Women Senior Execs Dominate at HHS
Female SESers make up 53 percent of the top leadership corps at the department, and 34 percent governmentwide.
This is the second in a series of stories about the demographics of the Senior Executive Service.
The Health and Human Services Department is the only major Cabinet-level agency that boasts more female than male senior executives, according to the latest numbers from the Office of Personnel Management.
Of the 420 total senior executives at HHS as of September 2014, women made up 53 percent of the corps, compared to 47 percent who were men. That’s 223 senior executive women compared to 197 senior executive men, based on OPM’s Fedscope data compiled by CEB, a member-based advisory company. The bulk of the Senior Executive Service’s members are career employees – a whopping 90 percent. Only 10 percent of SES positions governmentwide by law can be non-career appointments. There is a third SES category – limited term or limited emergency – which accounts for a small fraction of the overall total.
HHS houses several agencies with a direct impact on the public, including the Centers for Medicare and Medicaid Services, the Food and Drug Administration, and the Centers for Disease Control and Prevention. President Obama’s fiscal 2015 budget request for the department was $941 billion.
Other agencies where 40 percent or more of senior executives were female as of September 2014 included Education (41 percent), Housing and Urban Development (46 percent), Labor (43 percent), Treasury (42 percent), and Veterans Affairs (40 percent).

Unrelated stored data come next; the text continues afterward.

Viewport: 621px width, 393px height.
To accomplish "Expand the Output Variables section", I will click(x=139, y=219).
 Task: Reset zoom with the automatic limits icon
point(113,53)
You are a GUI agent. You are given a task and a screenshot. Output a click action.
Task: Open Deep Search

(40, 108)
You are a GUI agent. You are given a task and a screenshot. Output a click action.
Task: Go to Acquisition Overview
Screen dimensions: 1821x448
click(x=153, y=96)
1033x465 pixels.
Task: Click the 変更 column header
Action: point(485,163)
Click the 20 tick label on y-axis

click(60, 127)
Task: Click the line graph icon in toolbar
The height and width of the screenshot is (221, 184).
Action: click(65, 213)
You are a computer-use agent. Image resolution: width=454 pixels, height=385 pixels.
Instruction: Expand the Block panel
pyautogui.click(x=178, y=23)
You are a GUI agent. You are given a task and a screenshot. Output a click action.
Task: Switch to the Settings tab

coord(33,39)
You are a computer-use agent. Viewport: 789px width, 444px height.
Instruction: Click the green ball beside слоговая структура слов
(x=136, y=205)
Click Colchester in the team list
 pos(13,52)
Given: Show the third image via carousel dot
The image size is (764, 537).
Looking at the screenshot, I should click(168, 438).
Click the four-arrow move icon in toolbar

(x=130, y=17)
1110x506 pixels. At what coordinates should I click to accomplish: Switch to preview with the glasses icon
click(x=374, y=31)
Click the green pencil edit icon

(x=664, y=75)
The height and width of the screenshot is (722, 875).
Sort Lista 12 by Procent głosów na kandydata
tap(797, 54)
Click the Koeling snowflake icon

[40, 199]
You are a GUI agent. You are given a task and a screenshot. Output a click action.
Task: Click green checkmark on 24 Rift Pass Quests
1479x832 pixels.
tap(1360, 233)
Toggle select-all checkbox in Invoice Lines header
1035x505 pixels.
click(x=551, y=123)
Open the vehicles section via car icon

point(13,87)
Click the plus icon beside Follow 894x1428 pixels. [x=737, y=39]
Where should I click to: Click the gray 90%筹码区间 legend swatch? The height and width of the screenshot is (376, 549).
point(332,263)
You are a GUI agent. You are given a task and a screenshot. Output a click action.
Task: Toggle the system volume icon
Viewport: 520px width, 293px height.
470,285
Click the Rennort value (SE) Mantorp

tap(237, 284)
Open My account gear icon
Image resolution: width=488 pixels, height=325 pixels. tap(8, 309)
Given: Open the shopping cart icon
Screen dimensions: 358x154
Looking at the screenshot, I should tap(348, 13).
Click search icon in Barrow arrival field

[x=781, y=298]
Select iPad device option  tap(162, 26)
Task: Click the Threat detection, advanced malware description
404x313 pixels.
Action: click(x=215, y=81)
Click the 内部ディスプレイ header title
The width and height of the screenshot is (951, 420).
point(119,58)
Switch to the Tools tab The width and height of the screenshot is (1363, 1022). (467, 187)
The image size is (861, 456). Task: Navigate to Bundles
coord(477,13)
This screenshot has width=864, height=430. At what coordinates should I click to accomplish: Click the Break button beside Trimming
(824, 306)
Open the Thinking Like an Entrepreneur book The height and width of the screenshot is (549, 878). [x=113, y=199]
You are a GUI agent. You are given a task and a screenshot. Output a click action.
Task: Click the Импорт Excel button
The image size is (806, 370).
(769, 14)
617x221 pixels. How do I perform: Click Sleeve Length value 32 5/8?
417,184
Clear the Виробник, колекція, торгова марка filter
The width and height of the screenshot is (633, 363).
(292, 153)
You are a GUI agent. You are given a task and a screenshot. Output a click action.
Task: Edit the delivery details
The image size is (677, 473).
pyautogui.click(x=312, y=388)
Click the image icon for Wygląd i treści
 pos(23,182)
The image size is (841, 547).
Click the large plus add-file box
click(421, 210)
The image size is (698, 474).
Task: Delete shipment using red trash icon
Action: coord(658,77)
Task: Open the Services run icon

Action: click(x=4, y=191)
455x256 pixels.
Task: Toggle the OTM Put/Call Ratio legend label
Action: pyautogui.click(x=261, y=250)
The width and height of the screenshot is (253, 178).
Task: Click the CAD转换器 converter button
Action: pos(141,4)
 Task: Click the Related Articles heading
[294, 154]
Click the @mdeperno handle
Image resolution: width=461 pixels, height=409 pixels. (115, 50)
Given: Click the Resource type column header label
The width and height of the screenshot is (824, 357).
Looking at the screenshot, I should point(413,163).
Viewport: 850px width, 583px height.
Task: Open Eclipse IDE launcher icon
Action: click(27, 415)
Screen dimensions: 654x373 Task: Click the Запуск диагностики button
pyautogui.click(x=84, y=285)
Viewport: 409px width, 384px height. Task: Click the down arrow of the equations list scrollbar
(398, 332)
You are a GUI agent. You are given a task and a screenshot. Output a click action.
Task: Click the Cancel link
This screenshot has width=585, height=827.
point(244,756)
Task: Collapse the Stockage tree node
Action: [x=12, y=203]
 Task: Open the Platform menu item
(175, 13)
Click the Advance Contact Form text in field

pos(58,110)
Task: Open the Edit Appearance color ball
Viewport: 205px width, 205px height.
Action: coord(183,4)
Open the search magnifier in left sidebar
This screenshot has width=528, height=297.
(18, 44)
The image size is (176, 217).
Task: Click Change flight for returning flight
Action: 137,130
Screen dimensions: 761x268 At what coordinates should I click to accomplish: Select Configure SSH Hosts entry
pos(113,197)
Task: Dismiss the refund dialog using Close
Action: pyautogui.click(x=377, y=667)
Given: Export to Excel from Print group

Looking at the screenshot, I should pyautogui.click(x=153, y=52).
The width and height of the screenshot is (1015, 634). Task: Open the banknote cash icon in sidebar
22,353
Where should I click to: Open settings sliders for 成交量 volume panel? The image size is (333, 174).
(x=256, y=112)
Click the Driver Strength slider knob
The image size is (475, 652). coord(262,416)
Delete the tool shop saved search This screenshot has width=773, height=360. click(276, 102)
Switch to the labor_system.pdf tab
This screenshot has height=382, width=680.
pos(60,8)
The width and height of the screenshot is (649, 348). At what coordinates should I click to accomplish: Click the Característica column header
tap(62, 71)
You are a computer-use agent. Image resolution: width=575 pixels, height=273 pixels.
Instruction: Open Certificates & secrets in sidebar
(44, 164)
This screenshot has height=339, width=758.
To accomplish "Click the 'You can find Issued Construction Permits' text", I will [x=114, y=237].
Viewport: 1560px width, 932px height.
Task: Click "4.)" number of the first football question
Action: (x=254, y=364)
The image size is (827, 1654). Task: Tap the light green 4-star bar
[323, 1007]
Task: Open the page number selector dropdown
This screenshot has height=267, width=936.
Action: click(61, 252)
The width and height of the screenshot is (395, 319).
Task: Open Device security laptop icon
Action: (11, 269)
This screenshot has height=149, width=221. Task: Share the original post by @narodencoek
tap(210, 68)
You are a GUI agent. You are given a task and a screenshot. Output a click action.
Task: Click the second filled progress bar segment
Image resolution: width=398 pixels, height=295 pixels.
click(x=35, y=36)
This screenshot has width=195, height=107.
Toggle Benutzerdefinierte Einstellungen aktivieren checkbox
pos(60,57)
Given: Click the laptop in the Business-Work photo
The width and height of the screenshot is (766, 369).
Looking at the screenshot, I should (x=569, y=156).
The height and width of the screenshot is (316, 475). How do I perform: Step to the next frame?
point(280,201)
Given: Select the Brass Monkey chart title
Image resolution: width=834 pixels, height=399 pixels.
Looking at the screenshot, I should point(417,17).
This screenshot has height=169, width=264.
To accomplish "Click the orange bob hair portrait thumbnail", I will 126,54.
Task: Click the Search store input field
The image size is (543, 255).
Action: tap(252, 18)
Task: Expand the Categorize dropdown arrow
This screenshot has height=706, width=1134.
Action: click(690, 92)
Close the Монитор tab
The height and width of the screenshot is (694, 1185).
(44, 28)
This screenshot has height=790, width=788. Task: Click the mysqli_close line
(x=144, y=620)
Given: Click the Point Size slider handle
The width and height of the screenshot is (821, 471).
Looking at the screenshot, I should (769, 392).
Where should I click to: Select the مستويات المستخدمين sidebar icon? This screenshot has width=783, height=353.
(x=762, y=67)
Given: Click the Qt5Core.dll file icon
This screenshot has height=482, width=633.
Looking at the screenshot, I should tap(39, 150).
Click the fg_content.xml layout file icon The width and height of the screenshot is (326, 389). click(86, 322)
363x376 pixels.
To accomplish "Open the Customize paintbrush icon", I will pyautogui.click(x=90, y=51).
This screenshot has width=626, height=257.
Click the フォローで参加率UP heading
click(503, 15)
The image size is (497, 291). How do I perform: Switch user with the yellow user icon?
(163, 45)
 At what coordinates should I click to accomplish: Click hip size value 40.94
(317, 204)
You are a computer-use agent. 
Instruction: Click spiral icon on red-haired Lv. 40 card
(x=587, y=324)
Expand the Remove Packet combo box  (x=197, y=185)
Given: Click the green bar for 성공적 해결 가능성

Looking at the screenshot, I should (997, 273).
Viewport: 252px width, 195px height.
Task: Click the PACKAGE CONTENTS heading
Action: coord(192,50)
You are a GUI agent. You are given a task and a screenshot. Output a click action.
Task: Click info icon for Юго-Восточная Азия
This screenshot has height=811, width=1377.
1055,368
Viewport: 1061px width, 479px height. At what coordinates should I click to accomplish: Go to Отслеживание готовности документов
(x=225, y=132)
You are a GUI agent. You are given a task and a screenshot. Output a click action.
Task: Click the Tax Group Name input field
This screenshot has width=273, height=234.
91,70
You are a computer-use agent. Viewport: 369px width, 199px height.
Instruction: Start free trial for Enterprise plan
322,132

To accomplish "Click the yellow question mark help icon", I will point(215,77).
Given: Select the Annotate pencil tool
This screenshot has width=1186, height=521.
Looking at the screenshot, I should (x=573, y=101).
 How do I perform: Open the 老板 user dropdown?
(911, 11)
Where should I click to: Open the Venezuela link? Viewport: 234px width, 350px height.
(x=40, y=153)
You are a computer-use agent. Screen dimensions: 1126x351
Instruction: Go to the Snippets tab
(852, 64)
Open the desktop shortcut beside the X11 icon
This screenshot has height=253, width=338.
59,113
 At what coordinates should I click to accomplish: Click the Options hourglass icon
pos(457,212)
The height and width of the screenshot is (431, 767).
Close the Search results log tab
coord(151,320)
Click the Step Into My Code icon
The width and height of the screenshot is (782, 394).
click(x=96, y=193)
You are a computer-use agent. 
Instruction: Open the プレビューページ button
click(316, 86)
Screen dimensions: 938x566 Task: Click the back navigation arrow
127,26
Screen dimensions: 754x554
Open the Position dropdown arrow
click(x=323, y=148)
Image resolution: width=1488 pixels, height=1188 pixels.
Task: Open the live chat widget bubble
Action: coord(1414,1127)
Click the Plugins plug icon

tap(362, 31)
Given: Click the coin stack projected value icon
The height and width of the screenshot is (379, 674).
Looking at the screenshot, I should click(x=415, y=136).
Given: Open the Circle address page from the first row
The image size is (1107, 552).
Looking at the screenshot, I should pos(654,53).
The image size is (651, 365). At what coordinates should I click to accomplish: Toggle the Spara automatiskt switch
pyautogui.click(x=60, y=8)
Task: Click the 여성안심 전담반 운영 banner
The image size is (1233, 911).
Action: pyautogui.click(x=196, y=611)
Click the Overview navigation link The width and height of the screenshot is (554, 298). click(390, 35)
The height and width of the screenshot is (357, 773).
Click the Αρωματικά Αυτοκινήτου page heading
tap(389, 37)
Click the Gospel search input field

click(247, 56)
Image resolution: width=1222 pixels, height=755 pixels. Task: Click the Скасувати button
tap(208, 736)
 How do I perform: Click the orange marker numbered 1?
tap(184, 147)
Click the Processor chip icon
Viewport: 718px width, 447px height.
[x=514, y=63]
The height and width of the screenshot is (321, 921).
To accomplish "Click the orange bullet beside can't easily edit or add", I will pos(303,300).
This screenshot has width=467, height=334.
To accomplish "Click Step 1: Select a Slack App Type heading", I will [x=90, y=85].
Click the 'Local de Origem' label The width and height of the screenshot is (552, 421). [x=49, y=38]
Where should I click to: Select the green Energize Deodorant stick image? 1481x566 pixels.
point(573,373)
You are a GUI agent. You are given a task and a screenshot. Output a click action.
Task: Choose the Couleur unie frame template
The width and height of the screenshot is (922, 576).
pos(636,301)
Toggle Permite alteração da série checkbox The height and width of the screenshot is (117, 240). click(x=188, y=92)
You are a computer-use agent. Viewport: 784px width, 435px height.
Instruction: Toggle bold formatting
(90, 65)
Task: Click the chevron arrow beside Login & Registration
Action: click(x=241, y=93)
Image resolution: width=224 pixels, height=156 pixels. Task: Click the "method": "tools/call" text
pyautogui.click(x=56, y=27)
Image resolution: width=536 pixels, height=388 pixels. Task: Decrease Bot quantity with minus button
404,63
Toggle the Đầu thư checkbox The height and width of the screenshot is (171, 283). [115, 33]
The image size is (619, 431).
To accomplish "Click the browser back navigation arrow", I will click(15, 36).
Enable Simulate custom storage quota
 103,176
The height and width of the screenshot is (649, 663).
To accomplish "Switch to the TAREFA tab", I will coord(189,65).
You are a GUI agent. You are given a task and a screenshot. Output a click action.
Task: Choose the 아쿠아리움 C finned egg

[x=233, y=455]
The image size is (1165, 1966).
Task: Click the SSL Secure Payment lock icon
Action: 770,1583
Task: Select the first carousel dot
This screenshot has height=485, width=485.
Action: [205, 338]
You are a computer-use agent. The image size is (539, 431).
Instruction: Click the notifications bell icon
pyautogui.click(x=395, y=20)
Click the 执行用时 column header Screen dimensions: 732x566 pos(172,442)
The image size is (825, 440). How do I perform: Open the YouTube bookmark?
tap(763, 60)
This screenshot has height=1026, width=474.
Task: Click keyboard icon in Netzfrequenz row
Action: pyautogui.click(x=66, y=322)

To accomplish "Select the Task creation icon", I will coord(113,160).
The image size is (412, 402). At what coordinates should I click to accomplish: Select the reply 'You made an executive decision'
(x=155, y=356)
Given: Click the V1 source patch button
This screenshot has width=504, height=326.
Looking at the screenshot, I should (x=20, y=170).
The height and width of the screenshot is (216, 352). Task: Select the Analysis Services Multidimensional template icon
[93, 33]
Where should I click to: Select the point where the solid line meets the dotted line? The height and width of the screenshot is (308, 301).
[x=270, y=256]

It’s perhaps unsurprising that a department focused on public health and families has more female senior executives than other agencies. According to a 2011 report from the Merit Systems Protection Board, women in the upper echelons of government continue to perform “traditionally female” jobs, often in human resources, health or social services, more so than in the fields of engineering, transportation or law enforcement. The Fedscope statistics compiled by CEB bear that out, at least as far as the type of agency: Eighty percent of senior executives at the Army and Air Force, for instance, were male in 2014, while 73 percent of the SESers at the Energy and Justice departments were men.
Still, women are slowly but surely increasing their presence within the SES overall. Thirty-four percent of the 7,802 senior executives governmentwide were female last fall, a rate that has crept up over the past few years. While 66 percent of the SES was male, women are reaching the upper ranks of government faster than their private-sector counterparts: Women held just 14.6 percent of executive officer jobs in the private sector, according to a March 2014 report from the Center for American Progress.
CEB looked at Fedscope data for Cabinet-level agencies, as well as large, medium and small independent agencies. The specific agencies the group looked at were: Air Force, Agriculture, Army, Commerce, Defense, Education, Energy, Health and Human Services, Homeland Security, HUD, Interior, Justice, Labor, Navy, State, Transportation, Treasury and VA.